**Written request 1:**
Retype the lines of the listing below, from the line containing "Screen dimensions: 1456x819" through the end of the listing, and leave the pictures out of your answer.

To see other posts in this series, click HERE.

One of the characteristics I talked about that were important for a behavior support plan is that it is developed by a team.  There are a number of reasons why the use of a team of people is important to create better, more effective behavior support plans.  And there are a number of things to consider when working with a team.  So before we embark on the different strategies we may put into the plan, let’s talk about the way we develop it.

Advantages of Team Work

1.  More Ideas

One advantage is the simple fact that the more people you have addressing a problem, the more ideas you come up with. The more people you have throwing out ideas, the more likely you are to come up with something that works.  Even if you start out with ideas that seem crazy, you might come across something that you realize might work.  There is always more than 1 solution for every problem.  You just have to figure out what they are.

2.  More Creative Problem Solving

In addition, the sharing of ideas by multiple people on a team probably will trigger more creative thinking.  I always think back many many years ago to a meeting I had with a teacher, and autism support mentor and a parent about the problem behaviors of a student we all worked with.  He was a very head-strong first grader. He was great at training up the staff and his family to make things his way–because his tantrums were so aversive to all of us that we worked to avoid them.  (Remember our behavior is changed in the same way as the child’s–behavior analysis isn’t a one-way process).  We were all sitting around just talking about the data we had, the video we had taken of parts of his day, and his behavior at home as well as his strengths and weaknesses.  At some point in the discussion of the data, we realized that if he had a good morning, he had a better afternoon.  On mornings that didn’t go well, his behavior deteriorated throughout the day and he engaged in self-injury of banging his head on the tile floor by the end of the day.  So someone (I can’t tell you who and couldn’t at the time it happened either) suggested the idea of structuring his morning to be more successful.  Someone else threw out the idea that he really liked to be in control and tell people what to do.  So we (as a team) thought of ways to give him that control and choice.  We decided to start out his day by letting him choose the first activities of his day.  And it worked.  And even in the meeting, I don’t think there was a single one of us that could tell you who said what, whose idea led to the idea for the plan, or who led the meeting.  It was a perfect synthesis of one idea sparking another, adding to another, etc.  The more people you have thinking, the more creative your thinking might be!

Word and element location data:
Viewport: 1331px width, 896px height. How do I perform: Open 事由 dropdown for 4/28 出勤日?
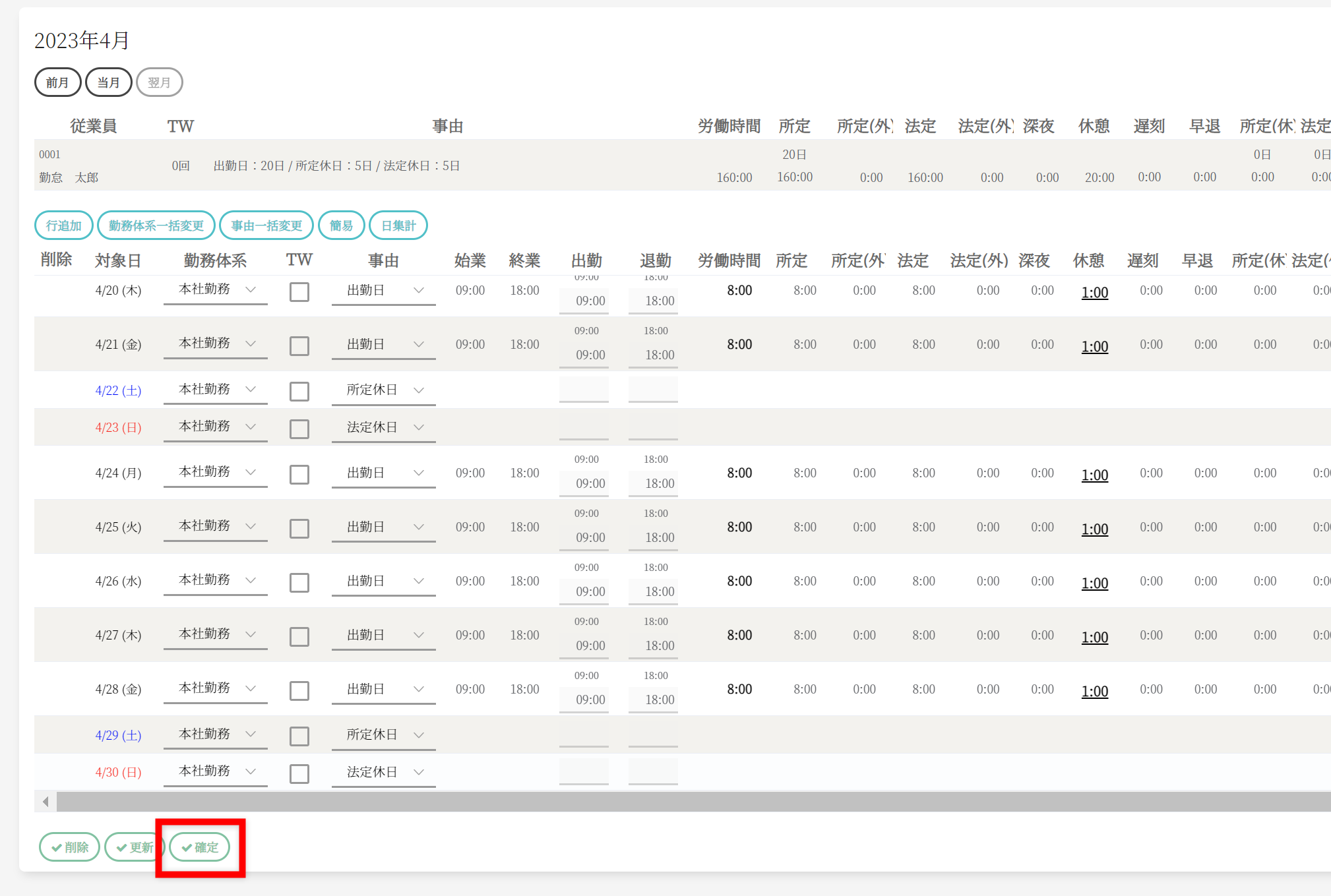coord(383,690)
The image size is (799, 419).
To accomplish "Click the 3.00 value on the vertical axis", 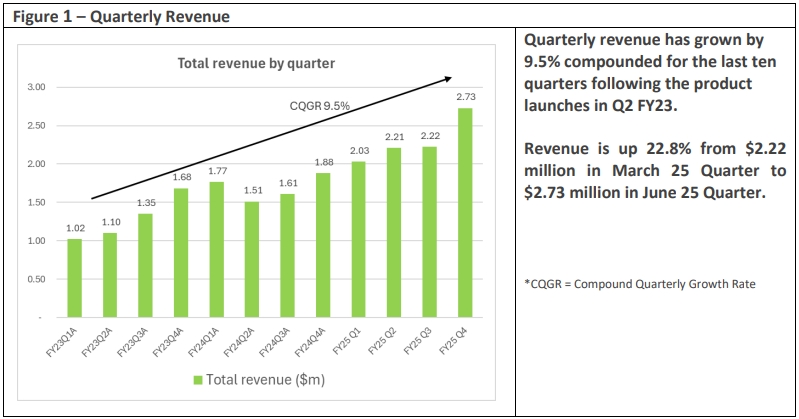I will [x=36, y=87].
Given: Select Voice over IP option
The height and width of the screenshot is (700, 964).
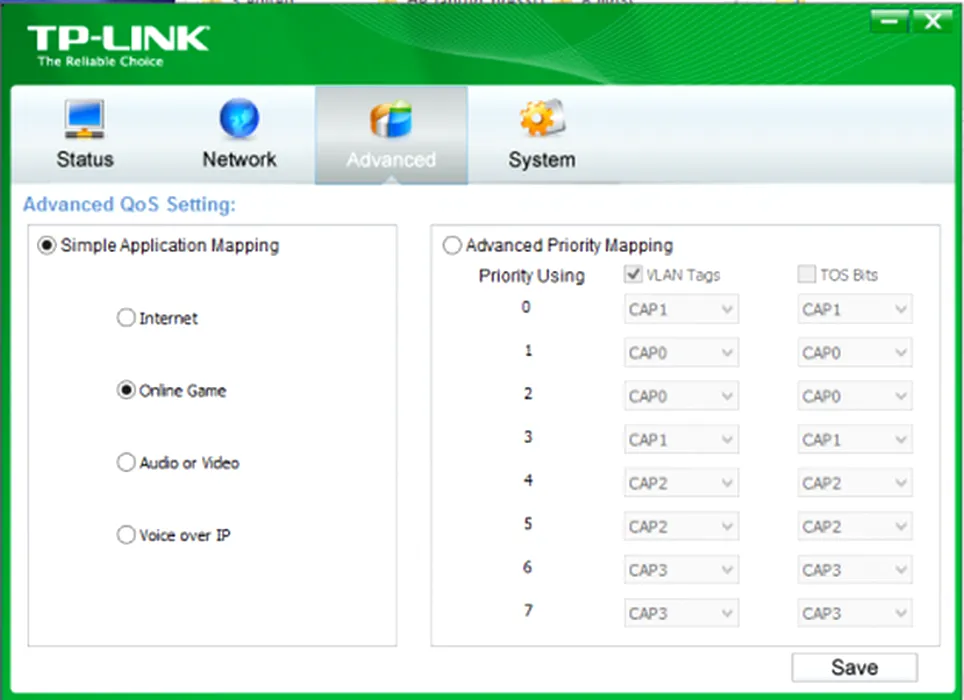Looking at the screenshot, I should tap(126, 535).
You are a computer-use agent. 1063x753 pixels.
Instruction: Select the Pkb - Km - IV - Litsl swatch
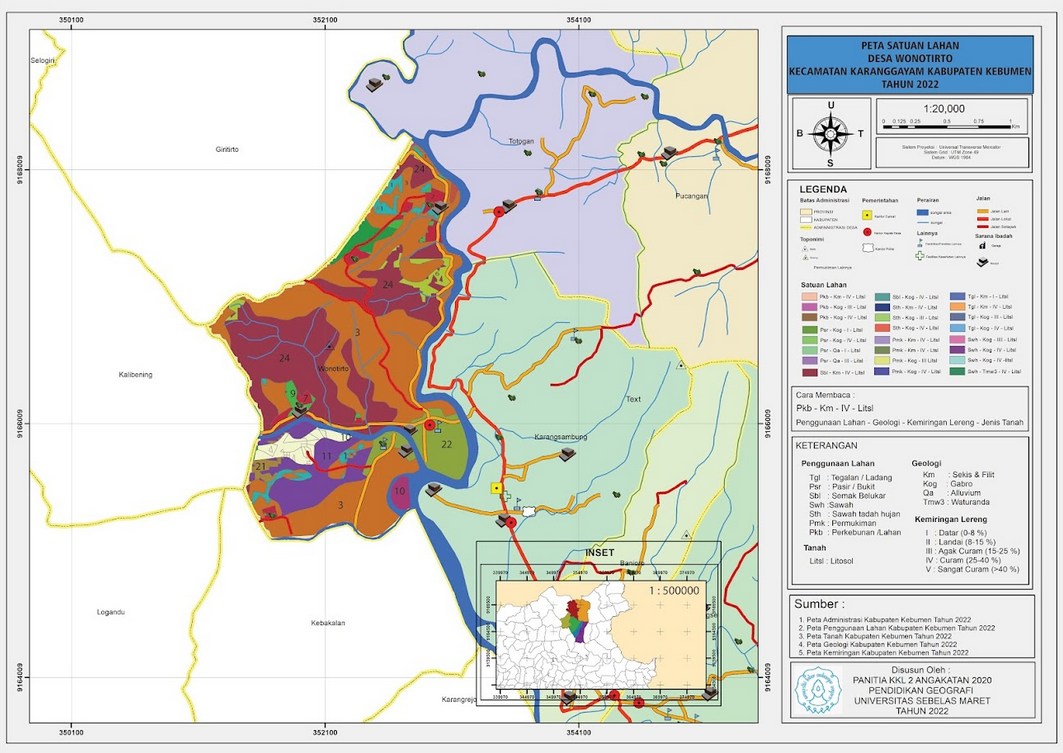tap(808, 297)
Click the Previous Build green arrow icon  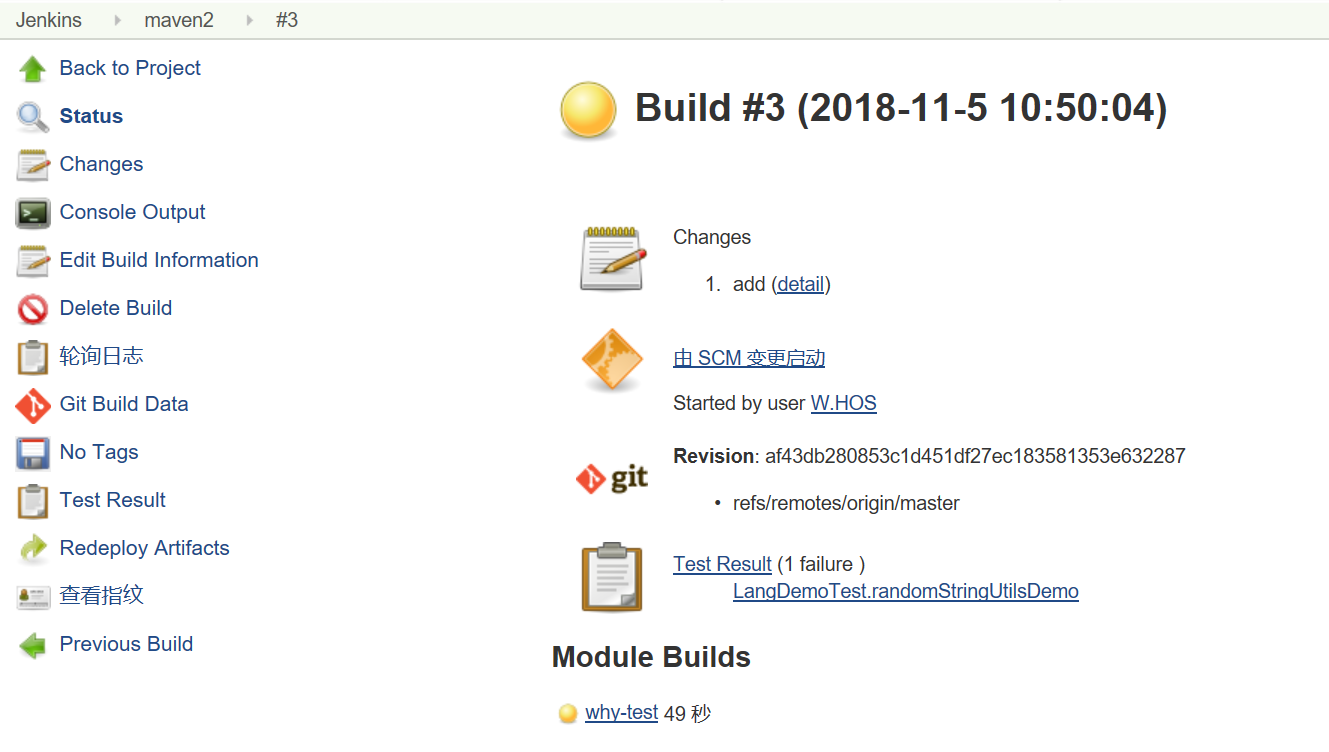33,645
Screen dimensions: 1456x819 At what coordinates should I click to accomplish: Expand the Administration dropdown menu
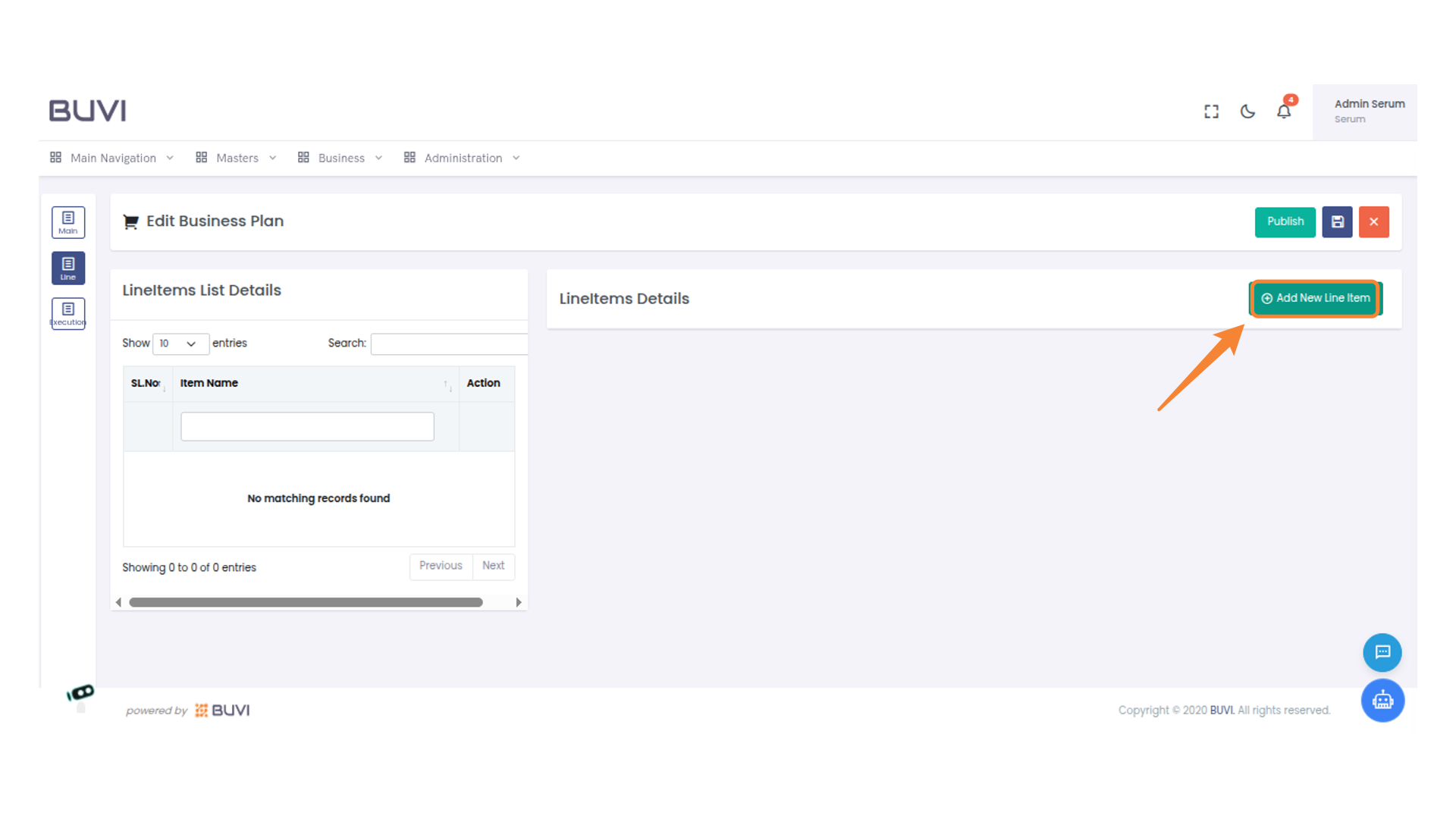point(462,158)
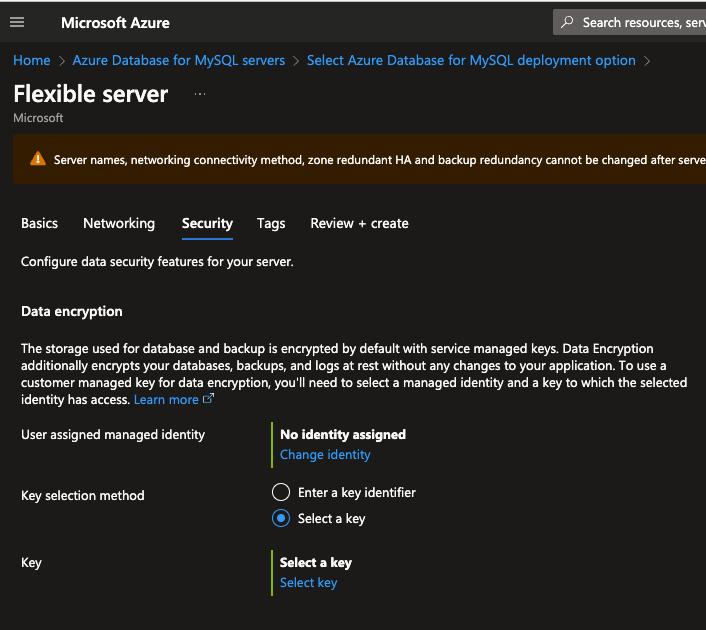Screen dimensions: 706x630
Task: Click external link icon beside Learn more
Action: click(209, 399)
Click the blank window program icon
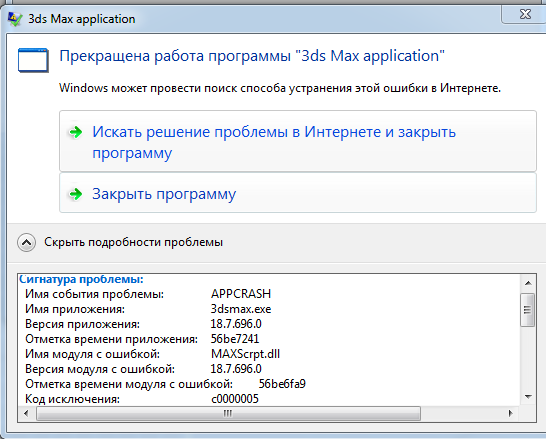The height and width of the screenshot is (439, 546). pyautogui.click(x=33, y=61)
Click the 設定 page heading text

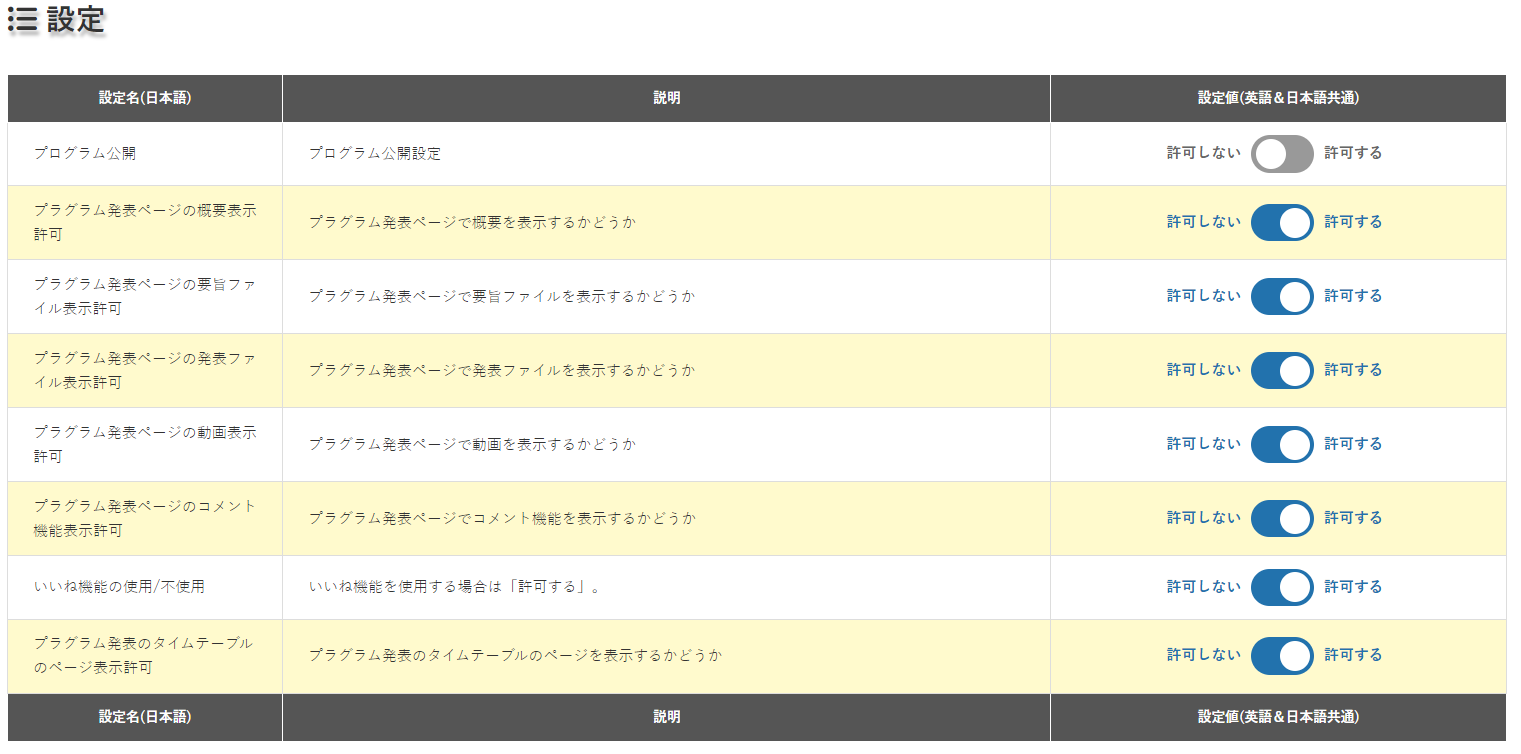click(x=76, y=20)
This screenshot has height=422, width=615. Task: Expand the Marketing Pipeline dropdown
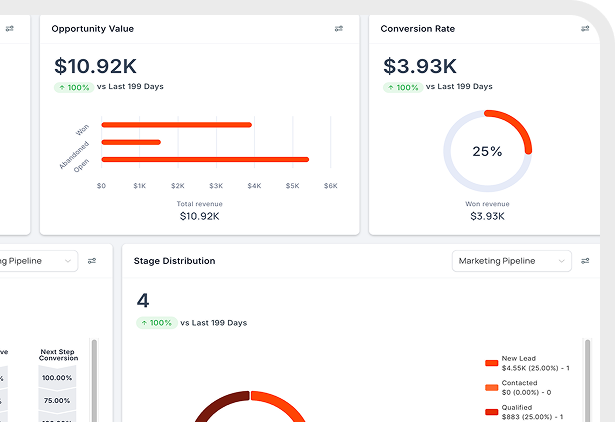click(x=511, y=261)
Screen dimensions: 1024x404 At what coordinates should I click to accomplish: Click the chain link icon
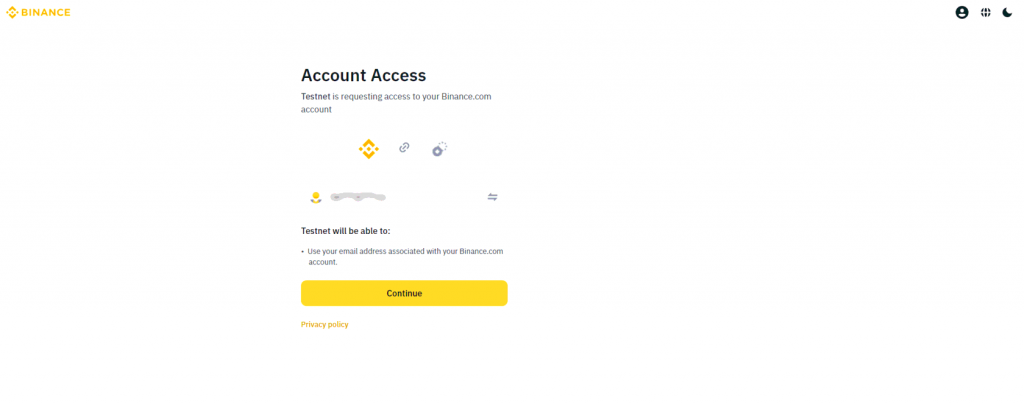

**Written request 2:**
Summarize the text on developing a behavior support plan as a team in two sentences.

**Worked solution 1:**
Screen dimensions: 1456x819 At what coordinates should I click to accomplish: Expand the Administration dropdown menu
point(462,158)
Screen dimensions: 706x630
Task: Click external link icon beside Learn more
Action: click(209, 399)
Click the blank window program icon
The height and width of the screenshot is (439, 546). pyautogui.click(x=33, y=61)
Click the 設定 page heading text

click(x=76, y=20)
This screenshot has height=422, width=615. Task: Expand the Marketing Pipeline dropdown
click(x=511, y=261)
Screen dimensions: 1024x404 At what coordinates should I click to accomplish: Click the chain link icon

**Worked solution 2:**
A behavior support plan should be developed by a team, because more people addressing a problem come up with more ideas and trigger more creative thinking. In one meeting about a head-strong first grader, the team noticed that a good morning led to a better afternoon, and by building on one another's ideas it decided to let him choose the first activities of his day, which worked.